What this task involves: Reproduce every one of the following records exactly, line for line, with no changes.

Records for locating displayed items:
··········

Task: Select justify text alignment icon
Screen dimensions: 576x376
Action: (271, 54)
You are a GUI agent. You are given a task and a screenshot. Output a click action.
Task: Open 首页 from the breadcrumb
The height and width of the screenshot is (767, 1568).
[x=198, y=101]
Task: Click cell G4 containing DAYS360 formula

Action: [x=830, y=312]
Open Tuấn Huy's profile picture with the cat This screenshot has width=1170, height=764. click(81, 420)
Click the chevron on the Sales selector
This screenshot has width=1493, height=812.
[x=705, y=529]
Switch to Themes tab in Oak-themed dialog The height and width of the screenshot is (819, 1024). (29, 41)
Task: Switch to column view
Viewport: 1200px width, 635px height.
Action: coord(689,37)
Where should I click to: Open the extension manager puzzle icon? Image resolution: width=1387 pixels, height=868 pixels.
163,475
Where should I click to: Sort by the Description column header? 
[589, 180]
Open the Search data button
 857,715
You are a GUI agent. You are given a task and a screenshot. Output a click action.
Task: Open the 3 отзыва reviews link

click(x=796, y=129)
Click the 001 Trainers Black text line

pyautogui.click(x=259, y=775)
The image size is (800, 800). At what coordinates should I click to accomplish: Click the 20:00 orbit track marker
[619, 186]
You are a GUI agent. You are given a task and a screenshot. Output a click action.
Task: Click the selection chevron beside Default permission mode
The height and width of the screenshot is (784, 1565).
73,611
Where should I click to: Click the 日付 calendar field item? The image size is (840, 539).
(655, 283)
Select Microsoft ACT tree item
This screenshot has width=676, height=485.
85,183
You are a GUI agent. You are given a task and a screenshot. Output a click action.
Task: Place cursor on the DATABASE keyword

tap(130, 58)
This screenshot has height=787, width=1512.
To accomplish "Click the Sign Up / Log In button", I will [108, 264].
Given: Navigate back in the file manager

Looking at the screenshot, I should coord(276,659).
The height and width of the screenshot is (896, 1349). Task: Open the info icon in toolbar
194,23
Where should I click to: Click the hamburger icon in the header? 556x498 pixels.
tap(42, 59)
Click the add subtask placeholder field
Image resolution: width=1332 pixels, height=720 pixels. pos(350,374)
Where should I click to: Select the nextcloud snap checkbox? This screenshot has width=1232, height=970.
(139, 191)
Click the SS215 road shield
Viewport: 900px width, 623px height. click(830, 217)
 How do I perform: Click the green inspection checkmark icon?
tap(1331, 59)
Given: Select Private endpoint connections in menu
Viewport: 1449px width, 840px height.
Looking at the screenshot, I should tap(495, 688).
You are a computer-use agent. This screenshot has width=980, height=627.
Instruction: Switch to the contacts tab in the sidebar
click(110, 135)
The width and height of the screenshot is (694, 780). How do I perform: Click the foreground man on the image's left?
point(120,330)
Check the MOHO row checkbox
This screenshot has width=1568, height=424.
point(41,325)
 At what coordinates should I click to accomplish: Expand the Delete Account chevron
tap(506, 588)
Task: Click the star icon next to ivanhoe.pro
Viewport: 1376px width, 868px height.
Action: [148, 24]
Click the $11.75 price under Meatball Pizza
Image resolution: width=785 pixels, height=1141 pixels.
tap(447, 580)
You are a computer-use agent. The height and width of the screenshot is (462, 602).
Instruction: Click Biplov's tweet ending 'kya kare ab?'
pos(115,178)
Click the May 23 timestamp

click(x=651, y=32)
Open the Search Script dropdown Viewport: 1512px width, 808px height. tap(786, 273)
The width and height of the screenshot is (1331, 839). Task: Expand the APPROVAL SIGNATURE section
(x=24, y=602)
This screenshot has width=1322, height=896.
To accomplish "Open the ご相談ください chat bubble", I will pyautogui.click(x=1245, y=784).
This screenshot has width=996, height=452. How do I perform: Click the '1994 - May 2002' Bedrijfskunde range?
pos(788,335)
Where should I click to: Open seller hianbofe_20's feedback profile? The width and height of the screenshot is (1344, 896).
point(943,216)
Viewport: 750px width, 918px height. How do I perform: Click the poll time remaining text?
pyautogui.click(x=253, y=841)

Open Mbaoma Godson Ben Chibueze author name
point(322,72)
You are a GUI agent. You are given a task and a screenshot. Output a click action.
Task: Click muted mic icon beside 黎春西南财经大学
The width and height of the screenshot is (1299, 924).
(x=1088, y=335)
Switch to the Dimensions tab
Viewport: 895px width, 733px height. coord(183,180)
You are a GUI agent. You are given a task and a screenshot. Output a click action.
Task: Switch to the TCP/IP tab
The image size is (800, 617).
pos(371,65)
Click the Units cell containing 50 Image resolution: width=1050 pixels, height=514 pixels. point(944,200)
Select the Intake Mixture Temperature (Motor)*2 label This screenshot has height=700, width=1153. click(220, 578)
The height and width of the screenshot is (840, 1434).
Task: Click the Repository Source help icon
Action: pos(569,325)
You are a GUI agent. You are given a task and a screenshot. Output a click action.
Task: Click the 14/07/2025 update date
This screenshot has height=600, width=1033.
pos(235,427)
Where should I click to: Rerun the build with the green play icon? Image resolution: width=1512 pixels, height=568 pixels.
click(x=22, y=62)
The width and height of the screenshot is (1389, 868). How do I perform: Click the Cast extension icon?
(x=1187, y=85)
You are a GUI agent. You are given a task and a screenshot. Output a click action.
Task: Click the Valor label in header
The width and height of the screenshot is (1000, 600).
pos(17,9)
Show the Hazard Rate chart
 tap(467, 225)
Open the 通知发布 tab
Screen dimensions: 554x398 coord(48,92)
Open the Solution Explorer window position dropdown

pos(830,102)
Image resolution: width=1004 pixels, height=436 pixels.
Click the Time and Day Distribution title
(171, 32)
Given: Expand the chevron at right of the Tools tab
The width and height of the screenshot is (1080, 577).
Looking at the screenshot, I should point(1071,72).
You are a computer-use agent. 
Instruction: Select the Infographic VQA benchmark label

··········

Result of the exercise:
Task: Select justify text alignment icon
Screen dimensions: 576x376
Action: (271, 54)
You are a GUI agent. You are given a task and a screenshot. Output a click action.
Task: Open 首页 from the breadcrumb
The height and width of the screenshot is (767, 1568).
[x=198, y=101]
Task: Click cell G4 containing DAYS360 formula

Action: [x=830, y=312]
Open Tuấn Huy's profile picture with the cat This screenshot has width=1170, height=764. click(81, 420)
Click the chevron on the Sales selector
This screenshot has width=1493, height=812.
[x=705, y=529]
Switch to Themes tab in Oak-themed dialog The height and width of the screenshot is (819, 1024). (29, 41)
Task: Switch to column view
Viewport: 1200px width, 635px height.
Action: coord(689,37)
Where should I click to: Open the extension manager puzzle icon? Image resolution: width=1387 pixels, height=868 pixels.
163,475
Where should I click to: Sort by the Description column header? 
[589, 180]
Open the Search data button
 857,715
You are a GUI agent. You are given a task and a screenshot. Output a click action.
Task: Open the 3 отзыва reviews link

click(x=796, y=129)
Click the 001 Trainers Black text line

pyautogui.click(x=259, y=775)
The image size is (800, 800). At what coordinates should I click to accomplish: Click the 20:00 orbit track marker
[619, 186]
You are a GUI agent. You are given a task and a screenshot. Output a click action.
Task: Click the selection chevron beside Default permission mode
The height and width of the screenshot is (784, 1565).
73,611
Where should I click to: Click the 日付 calendar field item? The image size is (840, 539).
(655, 283)
Select Microsoft ACT tree item
This screenshot has width=676, height=485.
85,183
You are a GUI agent. You are given a task and a screenshot. Output a click action.
Task: Place cursor on the DATABASE keyword

tap(130, 58)
This screenshot has height=787, width=1512.
To accomplish "Click the Sign Up / Log In button", I will [108, 264].
Given: Navigate back in the file manager

Looking at the screenshot, I should coord(276,659).
The height and width of the screenshot is (896, 1349). Task: Open the info icon in toolbar
194,23
Where should I click to: Click the hamburger icon in the header? 556x498 pixels.
tap(42, 59)
Click the add subtask placeholder field
Image resolution: width=1332 pixels, height=720 pixels. pos(350,374)
Where should I click to: Select the nextcloud snap checkbox? This screenshot has width=1232, height=970.
(139, 191)
Click the SS215 road shield
Viewport: 900px width, 623px height. click(830, 217)
 How do I perform: Click the green inspection checkmark icon?
tap(1331, 59)
Given: Select Private endpoint connections in menu
Viewport: 1449px width, 840px height.
Looking at the screenshot, I should tap(495, 688).
You are a computer-use agent. This screenshot has width=980, height=627.
Instruction: Switch to the contacts tab in the sidebar
click(110, 135)
The width and height of the screenshot is (694, 780). How do I perform: Click the foreground man on the image's left?
point(120,330)
Check the MOHO row checkbox
This screenshot has width=1568, height=424.
point(41,325)
 At what coordinates should I click to accomplish: Expand the Delete Account chevron
tap(506, 588)
Task: Click the star icon next to ivanhoe.pro
Viewport: 1376px width, 868px height.
Action: [148, 24]
Click the $11.75 price under Meatball Pizza
Image resolution: width=785 pixels, height=1141 pixels.
tap(447, 580)
You are a computer-use agent. The height and width of the screenshot is (462, 602).
Instruction: Click Biplov's tweet ending 'kya kare ab?'
pos(115,178)
Click the May 23 timestamp

click(x=651, y=32)
Open the Search Script dropdown Viewport: 1512px width, 808px height. tap(786, 273)
The width and height of the screenshot is (1331, 839). Task: Expand the APPROVAL SIGNATURE section
(x=24, y=602)
This screenshot has width=1322, height=896.
To accomplish "Open the ご相談ください chat bubble", I will pyautogui.click(x=1245, y=784).
This screenshot has width=996, height=452. How do I perform: Click the '1994 - May 2002' Bedrijfskunde range?
pos(788,335)
Where should I click to: Open seller hianbofe_20's feedback profile? The width and height of the screenshot is (1344, 896).
point(943,216)
Viewport: 750px width, 918px height. How do I perform: Click the poll time remaining text?
pyautogui.click(x=253, y=841)

Open Mbaoma Godson Ben Chibueze author name
point(322,72)
You are a GUI agent. You are given a task and a screenshot. Output a click action.
Task: Click muted mic icon beside 黎春西南财经大学
The width and height of the screenshot is (1299, 924).
(x=1088, y=335)
Switch to the Dimensions tab
Viewport: 895px width, 733px height. coord(183,180)
You are a GUI agent. You are given a task and a screenshot. Output a click action.
Task: Switch to the TCP/IP tab
The image size is (800, 617).
pos(371,65)
Click the Units cell containing 50 Image resolution: width=1050 pixels, height=514 pixels. point(944,200)
Select the Intake Mixture Temperature (Motor)*2 label This screenshot has height=700, width=1153. click(220, 578)
The height and width of the screenshot is (840, 1434).
Task: Click the Repository Source help icon
Action: pos(569,325)
You are a GUI agent. You are given a task and a screenshot. Output a click action.
Task: Click the 14/07/2025 update date
This screenshot has height=600, width=1033.
pos(235,427)
Where should I click to: Rerun the build with the green play icon? Image resolution: width=1512 pixels, height=568 pixels.
click(x=22, y=62)
The width and height of the screenshot is (1389, 868). How do I perform: Click the Cast extension icon?
(x=1187, y=85)
You are a GUI agent. You are given a task and a screenshot. Output a click action.
Task: Click the Valor label in header
The width and height of the screenshot is (1000, 600).
pos(17,9)
Show the Hazard Rate chart
 tap(467, 225)
Open the 通知发布 tab
Screen dimensions: 554x398 coord(48,92)
Open the Solution Explorer window position dropdown

pos(830,102)
Image resolution: width=1004 pixels, height=436 pixels.
Click the Time and Day Distribution title
(171, 32)
Given: Expand the chevron at right of the Tools tab
The width and height of the screenshot is (1080, 577).
Looking at the screenshot, I should point(1071,72).
You are a computer-use agent. 
Instruction: Select the Infographic VQA benchmark label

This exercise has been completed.